* _TRY IT_
Pull out of the data below the stretch of lines bounded by the one containing "Open the search icon in site header" and the one containing "Given: Open text_to_video_wan.json", both bounds included, unchanged.

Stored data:
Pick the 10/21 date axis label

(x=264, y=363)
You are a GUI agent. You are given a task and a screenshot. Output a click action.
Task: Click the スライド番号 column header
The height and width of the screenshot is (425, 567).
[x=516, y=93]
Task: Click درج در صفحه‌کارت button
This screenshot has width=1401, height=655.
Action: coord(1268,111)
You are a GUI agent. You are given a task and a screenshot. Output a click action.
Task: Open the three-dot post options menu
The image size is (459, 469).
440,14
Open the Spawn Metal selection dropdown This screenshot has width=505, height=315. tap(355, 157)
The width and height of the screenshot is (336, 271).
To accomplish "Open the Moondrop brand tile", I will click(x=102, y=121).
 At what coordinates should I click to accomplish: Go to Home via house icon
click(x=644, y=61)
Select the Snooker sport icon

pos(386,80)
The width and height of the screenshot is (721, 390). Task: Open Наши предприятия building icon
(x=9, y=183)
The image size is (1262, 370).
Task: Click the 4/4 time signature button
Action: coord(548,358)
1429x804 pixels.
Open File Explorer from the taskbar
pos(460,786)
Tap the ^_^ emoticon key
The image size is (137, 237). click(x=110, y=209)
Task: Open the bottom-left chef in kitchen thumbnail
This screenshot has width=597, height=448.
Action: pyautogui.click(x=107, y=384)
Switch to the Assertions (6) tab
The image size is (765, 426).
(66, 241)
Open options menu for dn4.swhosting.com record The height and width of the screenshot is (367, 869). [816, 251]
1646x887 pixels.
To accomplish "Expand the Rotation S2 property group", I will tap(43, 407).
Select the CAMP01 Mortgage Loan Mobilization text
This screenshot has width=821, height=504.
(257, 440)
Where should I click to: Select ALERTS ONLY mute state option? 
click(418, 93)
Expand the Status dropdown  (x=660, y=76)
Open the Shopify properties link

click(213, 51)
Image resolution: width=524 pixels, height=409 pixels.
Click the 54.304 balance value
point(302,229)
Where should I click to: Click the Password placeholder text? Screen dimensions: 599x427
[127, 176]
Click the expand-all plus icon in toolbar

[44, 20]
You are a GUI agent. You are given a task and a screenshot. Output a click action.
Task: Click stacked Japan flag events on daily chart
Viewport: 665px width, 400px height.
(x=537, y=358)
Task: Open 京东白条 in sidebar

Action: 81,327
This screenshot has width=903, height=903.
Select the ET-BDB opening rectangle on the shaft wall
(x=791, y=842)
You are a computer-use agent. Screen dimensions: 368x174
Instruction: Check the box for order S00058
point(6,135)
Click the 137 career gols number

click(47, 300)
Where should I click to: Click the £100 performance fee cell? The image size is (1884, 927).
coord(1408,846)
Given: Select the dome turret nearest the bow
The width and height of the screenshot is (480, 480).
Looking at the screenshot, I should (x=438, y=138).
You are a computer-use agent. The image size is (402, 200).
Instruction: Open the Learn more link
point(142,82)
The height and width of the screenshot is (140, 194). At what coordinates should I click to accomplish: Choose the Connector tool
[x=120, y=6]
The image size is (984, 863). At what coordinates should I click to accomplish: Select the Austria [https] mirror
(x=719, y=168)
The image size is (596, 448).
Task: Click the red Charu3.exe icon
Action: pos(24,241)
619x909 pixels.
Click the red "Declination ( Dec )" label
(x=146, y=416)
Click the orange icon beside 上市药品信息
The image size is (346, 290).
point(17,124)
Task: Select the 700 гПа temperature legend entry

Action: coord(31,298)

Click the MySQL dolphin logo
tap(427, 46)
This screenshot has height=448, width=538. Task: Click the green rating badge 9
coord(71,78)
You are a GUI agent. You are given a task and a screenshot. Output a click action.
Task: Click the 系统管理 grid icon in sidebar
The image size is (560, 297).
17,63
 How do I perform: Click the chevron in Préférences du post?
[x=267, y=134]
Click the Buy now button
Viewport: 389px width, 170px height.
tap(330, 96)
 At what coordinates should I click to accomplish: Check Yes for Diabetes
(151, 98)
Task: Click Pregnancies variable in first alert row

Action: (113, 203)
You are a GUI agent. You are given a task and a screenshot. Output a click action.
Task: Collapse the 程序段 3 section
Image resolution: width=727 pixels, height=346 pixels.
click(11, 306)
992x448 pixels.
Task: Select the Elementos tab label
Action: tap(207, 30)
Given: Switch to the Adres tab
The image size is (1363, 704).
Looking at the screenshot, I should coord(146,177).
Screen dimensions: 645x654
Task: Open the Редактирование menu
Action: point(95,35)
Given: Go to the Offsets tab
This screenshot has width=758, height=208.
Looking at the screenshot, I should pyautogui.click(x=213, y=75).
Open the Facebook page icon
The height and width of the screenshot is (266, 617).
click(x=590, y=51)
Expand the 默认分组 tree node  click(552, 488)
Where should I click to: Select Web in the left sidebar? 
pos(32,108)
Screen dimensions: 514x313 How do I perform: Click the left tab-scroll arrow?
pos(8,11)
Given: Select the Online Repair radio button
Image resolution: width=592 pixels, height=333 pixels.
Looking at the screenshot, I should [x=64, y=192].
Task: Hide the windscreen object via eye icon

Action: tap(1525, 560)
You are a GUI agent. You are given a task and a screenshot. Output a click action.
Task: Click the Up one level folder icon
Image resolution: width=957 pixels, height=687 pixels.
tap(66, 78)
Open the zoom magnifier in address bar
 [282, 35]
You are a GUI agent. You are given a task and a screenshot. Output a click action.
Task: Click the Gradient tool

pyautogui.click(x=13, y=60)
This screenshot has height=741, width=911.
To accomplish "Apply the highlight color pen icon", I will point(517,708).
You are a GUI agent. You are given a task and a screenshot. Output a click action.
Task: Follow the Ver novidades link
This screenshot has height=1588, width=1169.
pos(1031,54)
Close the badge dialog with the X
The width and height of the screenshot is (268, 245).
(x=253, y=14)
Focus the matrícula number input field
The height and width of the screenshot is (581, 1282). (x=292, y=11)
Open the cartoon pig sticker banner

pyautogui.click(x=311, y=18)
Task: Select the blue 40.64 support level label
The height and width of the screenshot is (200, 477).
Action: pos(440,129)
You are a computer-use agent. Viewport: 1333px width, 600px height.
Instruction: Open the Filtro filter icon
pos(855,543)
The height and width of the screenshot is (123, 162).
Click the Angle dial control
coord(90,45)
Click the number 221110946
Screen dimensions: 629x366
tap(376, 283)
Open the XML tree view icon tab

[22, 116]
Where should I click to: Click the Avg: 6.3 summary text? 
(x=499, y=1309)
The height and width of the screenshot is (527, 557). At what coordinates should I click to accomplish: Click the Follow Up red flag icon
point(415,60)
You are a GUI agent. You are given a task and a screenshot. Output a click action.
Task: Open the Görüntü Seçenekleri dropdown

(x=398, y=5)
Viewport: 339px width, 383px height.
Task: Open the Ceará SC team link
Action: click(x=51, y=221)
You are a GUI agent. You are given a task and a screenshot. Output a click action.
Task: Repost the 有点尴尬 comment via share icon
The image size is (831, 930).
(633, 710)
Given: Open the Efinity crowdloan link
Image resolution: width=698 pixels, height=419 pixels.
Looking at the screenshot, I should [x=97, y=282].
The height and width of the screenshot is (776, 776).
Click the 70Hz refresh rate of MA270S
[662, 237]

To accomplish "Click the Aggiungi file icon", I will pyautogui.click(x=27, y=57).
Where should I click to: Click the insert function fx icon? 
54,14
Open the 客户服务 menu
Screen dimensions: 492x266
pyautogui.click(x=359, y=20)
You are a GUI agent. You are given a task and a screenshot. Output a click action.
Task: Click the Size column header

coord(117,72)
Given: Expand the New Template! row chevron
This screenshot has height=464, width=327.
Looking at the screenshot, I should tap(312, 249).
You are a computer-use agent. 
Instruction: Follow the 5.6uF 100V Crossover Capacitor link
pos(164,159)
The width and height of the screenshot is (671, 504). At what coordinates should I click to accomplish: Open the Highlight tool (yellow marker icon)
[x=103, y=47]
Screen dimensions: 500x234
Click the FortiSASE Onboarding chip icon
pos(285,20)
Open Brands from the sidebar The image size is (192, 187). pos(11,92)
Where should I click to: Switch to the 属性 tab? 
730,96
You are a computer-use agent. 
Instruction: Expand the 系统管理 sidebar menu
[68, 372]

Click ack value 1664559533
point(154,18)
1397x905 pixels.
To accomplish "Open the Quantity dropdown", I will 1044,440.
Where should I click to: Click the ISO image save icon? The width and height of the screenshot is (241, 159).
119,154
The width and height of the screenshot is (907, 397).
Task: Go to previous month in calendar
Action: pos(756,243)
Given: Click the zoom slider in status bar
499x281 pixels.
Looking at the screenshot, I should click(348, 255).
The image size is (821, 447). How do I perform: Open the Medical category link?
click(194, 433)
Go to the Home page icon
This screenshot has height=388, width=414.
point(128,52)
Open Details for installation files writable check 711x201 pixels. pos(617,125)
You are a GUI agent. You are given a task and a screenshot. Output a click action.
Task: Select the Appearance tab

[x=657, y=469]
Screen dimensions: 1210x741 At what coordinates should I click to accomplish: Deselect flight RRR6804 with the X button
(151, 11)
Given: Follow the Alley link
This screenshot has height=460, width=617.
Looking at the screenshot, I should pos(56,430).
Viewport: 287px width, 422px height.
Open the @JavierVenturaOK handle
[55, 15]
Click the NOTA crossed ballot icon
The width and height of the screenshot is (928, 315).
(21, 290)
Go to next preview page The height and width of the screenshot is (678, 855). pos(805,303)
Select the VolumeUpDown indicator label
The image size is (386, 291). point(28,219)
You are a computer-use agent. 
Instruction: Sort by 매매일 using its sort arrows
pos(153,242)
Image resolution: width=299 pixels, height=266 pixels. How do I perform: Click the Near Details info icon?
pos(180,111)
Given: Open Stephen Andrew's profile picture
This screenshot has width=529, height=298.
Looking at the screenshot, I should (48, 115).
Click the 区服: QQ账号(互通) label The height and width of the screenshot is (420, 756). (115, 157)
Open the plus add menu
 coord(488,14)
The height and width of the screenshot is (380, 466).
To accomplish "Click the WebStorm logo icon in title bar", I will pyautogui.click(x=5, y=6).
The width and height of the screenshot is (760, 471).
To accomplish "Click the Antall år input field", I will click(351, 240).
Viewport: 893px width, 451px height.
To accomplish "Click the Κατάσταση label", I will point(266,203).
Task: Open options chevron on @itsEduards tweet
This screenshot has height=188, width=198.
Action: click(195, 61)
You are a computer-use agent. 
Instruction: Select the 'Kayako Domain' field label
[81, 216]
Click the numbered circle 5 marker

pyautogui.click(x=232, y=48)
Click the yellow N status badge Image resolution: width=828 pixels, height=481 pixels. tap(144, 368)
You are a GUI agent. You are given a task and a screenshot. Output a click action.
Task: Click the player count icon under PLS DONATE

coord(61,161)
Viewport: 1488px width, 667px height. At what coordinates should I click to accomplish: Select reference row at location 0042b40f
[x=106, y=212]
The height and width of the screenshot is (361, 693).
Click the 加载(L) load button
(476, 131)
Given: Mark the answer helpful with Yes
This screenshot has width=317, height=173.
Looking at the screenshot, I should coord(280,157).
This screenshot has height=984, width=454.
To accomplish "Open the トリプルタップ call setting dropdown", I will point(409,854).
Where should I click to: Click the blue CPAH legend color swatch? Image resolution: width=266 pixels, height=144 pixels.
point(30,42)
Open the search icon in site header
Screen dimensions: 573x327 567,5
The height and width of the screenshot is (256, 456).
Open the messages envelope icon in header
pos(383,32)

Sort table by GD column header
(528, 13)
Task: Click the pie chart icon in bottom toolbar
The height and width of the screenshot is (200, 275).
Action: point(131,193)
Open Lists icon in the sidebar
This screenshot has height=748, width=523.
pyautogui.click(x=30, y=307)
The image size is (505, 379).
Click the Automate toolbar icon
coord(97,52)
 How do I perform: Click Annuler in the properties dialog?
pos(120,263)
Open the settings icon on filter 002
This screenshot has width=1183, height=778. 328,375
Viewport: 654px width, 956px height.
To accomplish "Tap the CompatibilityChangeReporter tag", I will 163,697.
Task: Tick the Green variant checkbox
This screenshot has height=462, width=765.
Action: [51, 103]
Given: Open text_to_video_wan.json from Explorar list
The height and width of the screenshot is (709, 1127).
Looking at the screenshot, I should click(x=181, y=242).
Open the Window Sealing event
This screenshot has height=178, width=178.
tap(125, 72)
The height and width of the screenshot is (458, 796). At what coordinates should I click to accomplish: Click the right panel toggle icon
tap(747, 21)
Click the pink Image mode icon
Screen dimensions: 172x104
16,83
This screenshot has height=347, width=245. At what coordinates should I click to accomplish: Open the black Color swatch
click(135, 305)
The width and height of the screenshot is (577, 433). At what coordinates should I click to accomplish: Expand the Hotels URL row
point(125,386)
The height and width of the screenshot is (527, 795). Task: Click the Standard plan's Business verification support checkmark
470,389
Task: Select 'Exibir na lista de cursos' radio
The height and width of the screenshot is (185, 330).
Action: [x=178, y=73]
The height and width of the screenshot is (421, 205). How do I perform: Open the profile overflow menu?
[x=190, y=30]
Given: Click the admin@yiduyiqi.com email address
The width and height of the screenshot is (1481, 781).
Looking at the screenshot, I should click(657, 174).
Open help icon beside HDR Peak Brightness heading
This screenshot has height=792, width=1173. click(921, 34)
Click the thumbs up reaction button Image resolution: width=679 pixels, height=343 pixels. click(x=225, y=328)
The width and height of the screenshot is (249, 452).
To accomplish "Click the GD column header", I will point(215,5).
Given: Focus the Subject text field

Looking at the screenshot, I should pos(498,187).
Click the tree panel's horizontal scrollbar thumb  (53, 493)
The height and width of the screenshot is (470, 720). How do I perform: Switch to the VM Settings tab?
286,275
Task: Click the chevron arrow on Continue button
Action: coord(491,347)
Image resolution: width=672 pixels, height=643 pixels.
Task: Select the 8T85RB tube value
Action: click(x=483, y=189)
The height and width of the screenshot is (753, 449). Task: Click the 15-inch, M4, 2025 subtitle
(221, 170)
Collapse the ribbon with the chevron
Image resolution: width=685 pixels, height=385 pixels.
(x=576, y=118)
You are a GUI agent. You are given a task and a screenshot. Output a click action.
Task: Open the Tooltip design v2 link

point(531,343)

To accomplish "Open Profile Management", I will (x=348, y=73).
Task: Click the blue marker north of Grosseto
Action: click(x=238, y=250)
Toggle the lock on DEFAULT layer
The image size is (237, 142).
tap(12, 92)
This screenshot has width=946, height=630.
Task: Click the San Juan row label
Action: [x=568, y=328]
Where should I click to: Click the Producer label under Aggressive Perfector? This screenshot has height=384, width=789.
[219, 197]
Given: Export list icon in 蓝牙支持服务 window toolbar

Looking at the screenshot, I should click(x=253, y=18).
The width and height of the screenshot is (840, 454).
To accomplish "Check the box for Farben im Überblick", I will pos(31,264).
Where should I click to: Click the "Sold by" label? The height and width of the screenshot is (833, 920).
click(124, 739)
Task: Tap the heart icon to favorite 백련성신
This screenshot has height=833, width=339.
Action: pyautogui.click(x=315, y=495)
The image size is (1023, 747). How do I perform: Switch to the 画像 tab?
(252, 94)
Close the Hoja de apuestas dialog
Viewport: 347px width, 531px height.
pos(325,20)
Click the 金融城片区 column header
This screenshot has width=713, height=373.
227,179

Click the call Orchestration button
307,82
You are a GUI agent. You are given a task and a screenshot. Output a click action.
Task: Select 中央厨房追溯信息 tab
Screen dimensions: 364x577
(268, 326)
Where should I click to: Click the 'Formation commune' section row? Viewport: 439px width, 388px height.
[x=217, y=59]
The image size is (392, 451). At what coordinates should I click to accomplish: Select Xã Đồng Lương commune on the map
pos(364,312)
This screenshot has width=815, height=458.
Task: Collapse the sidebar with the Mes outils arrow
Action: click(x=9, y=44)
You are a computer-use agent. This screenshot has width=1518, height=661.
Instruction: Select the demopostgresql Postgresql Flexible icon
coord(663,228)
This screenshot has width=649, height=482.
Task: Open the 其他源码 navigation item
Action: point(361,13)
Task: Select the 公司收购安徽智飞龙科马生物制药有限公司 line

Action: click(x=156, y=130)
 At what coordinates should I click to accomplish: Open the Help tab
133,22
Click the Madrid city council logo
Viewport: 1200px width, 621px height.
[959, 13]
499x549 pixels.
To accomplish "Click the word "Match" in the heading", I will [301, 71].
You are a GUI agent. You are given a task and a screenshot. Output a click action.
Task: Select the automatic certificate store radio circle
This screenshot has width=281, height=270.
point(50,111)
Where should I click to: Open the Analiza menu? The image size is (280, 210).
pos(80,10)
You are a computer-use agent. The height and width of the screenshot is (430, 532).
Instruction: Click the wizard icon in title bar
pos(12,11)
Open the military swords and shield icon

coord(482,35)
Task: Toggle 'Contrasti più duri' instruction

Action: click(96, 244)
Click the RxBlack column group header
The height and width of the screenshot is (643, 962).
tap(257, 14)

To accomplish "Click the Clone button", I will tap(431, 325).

* _FINISHED TASK_
Open the search icon in site header
Screen dimensions: 573x327 567,5
The height and width of the screenshot is (256, 456).
Open the messages envelope icon in header
pos(383,32)

Sort table by GD column header
(528, 13)
Task: Click the pie chart icon in bottom toolbar
The height and width of the screenshot is (200, 275).
Action: point(131,193)
Open Lists icon in the sidebar
This screenshot has height=748, width=523.
pyautogui.click(x=30, y=307)
The image size is (505, 379).
Click the Automate toolbar icon
coord(97,52)
 How do I perform: Click Annuler in the properties dialog?
pos(120,263)
Open the settings icon on filter 002
This screenshot has width=1183, height=778. 328,375
Viewport: 654px width, 956px height.
To accomplish "Tap the CompatibilityChangeReporter tag", I will 163,697.
Task: Tick the Green variant checkbox
This screenshot has height=462, width=765.
Action: [51, 103]
Given: Open text_to_video_wan.json from Explorar list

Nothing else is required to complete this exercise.